### Work instruction
From the line containing "Bookmark this page with the star icon" through the end of the material below, output each line exactly as written, with pictures excluded.

======== Information supplied

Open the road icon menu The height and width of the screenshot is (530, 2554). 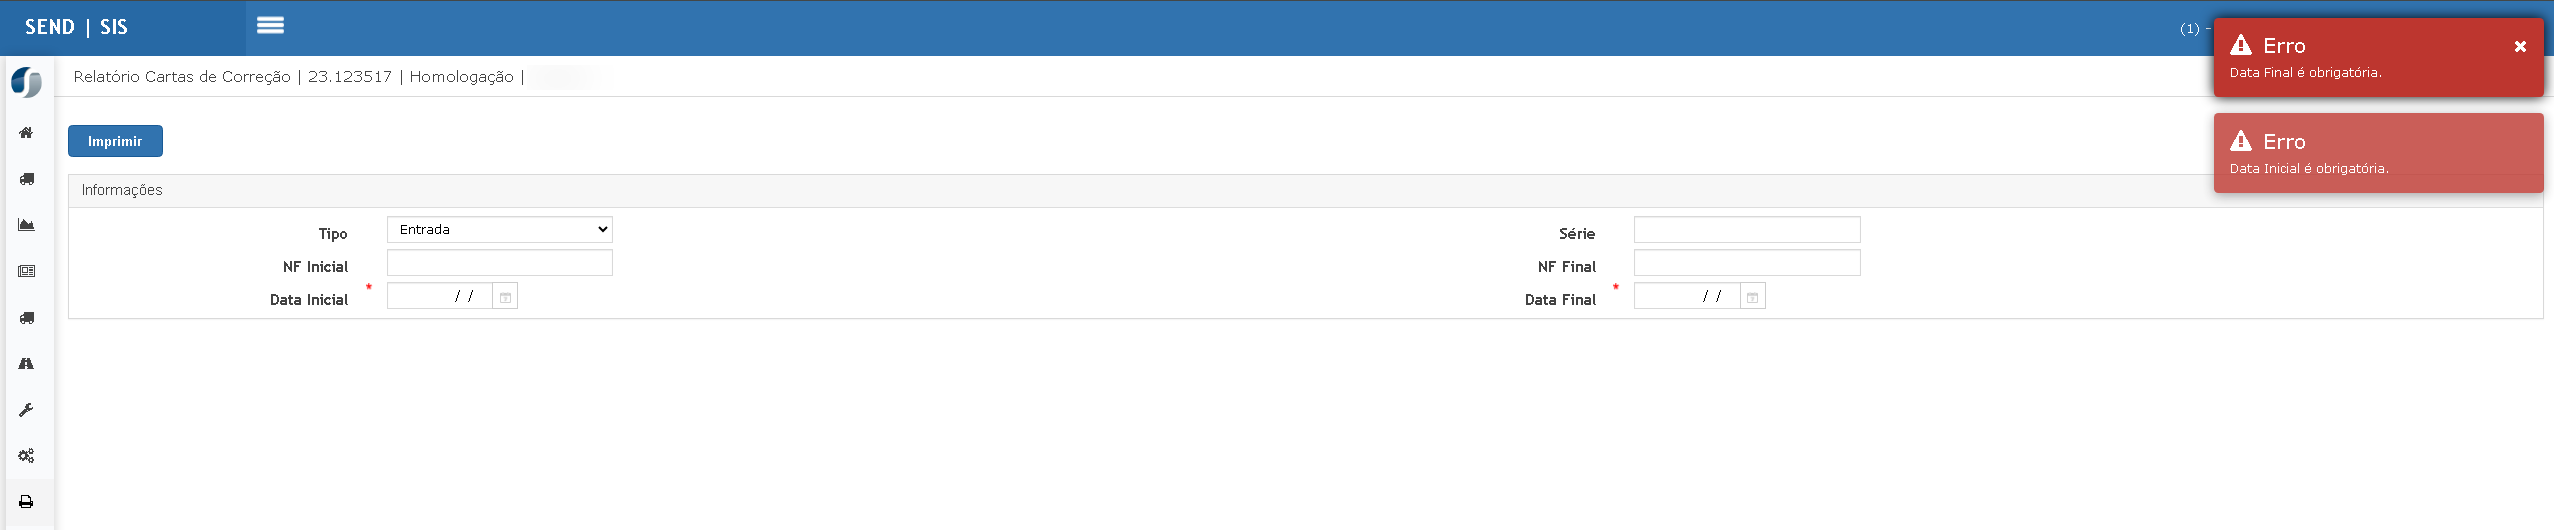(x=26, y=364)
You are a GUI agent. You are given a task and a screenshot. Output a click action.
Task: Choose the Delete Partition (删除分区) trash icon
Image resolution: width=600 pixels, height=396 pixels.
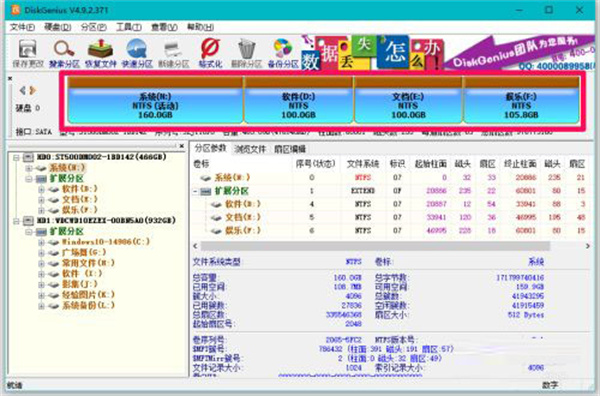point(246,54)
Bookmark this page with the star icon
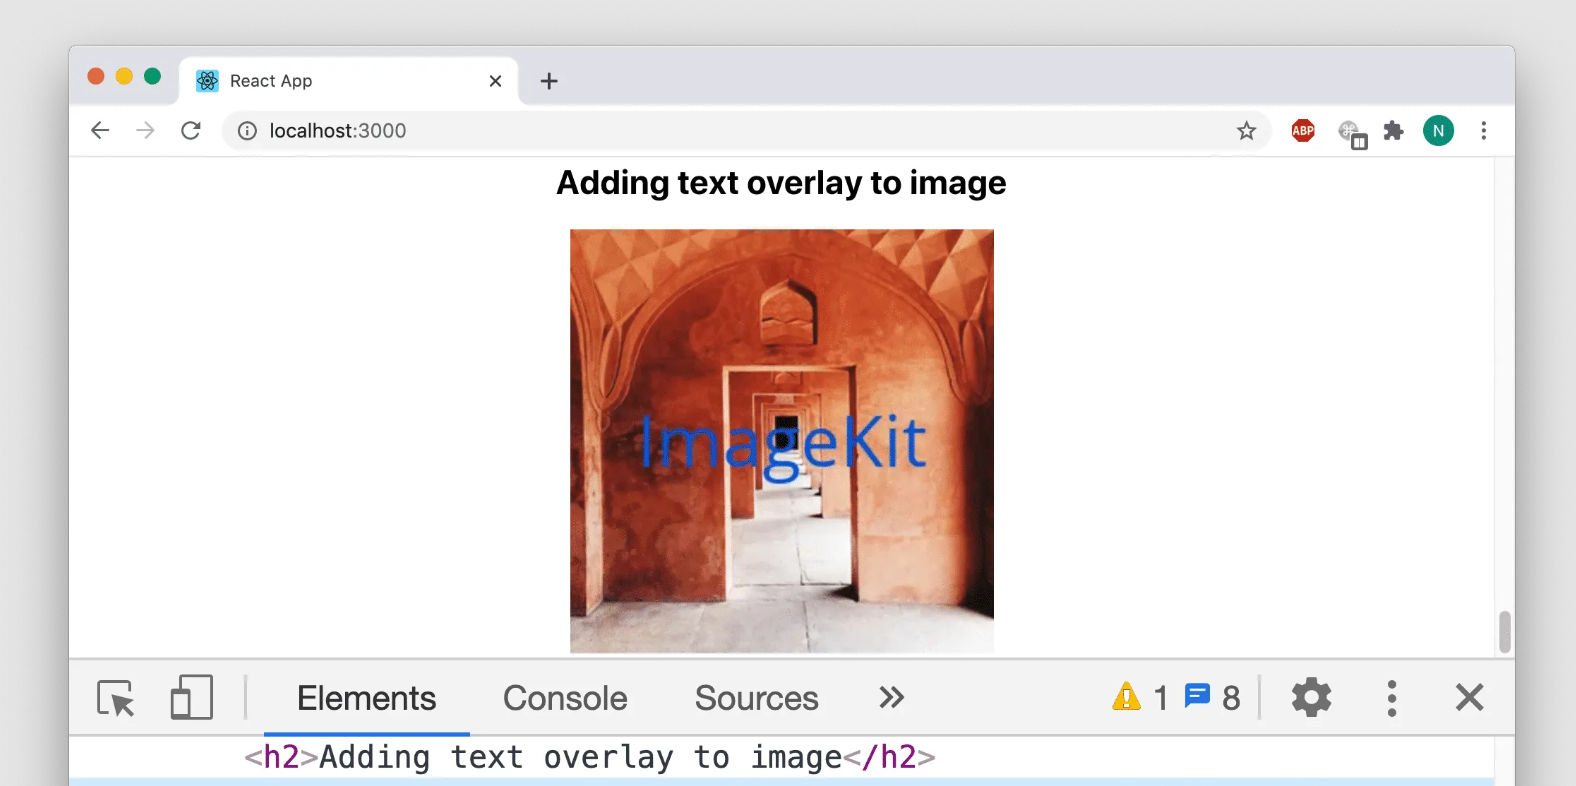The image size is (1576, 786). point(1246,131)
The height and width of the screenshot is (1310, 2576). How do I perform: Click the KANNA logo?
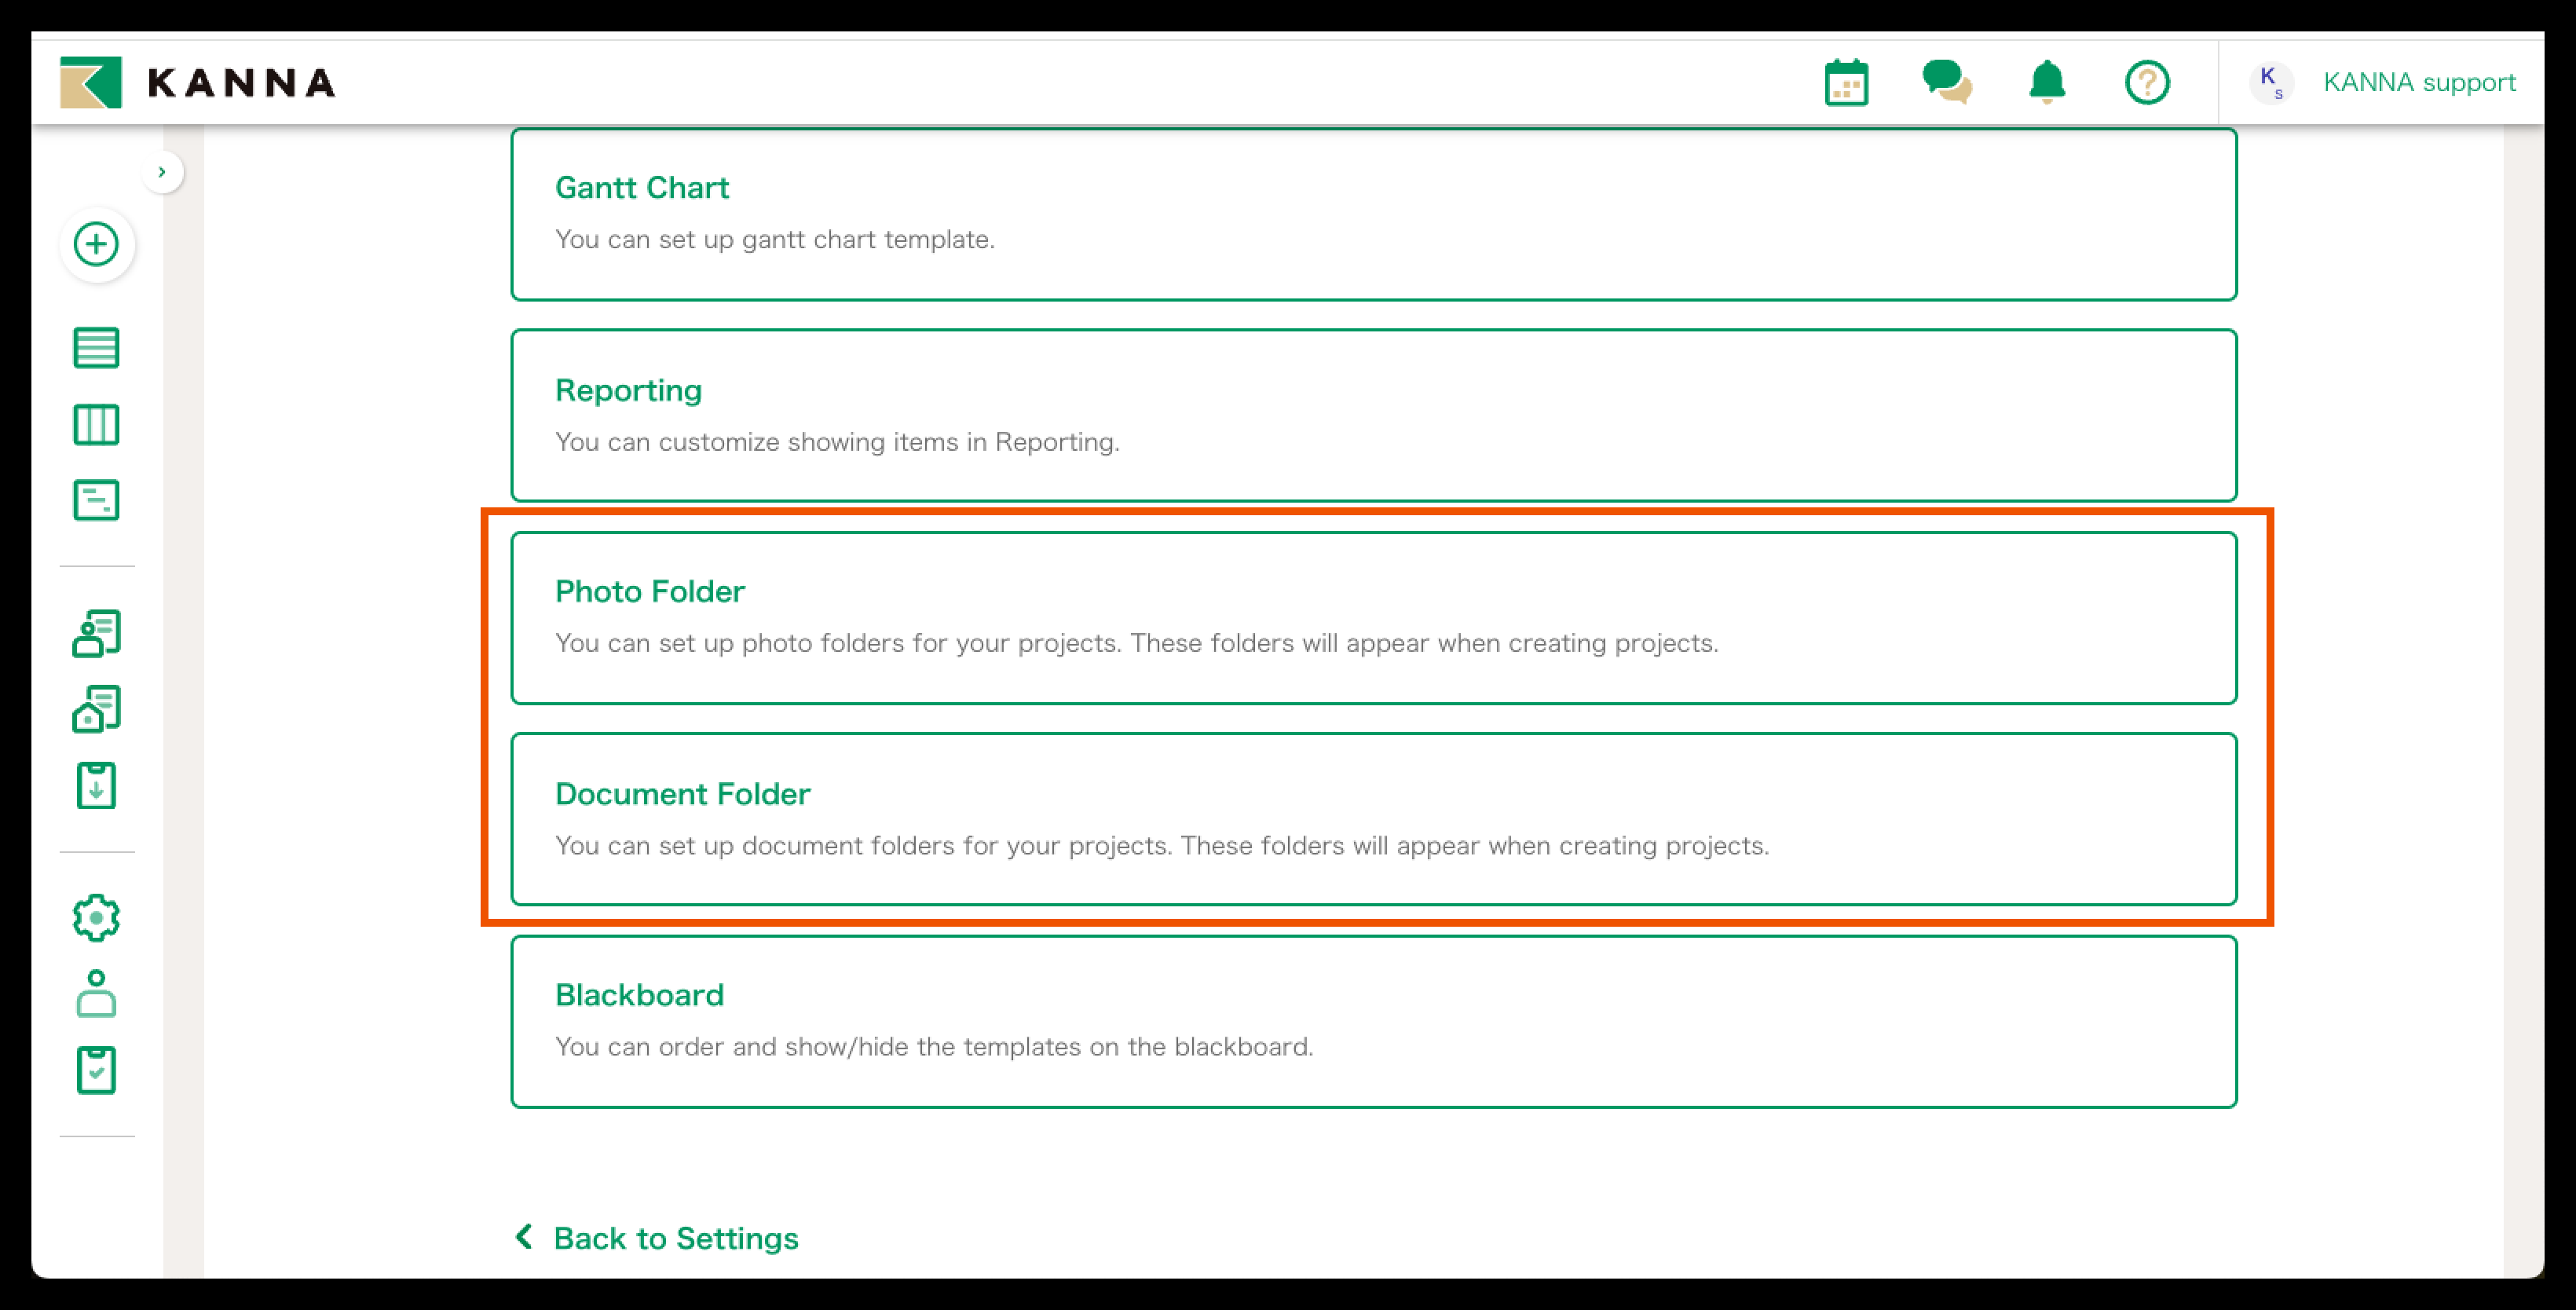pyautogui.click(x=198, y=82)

================

### Result of this exercise
Bookmark this page with the star icon
The image size is (1576, 786). point(1246,131)
The height and width of the screenshot is (1310, 2576). How do I perform: Click the KANNA logo?
pyautogui.click(x=198, y=82)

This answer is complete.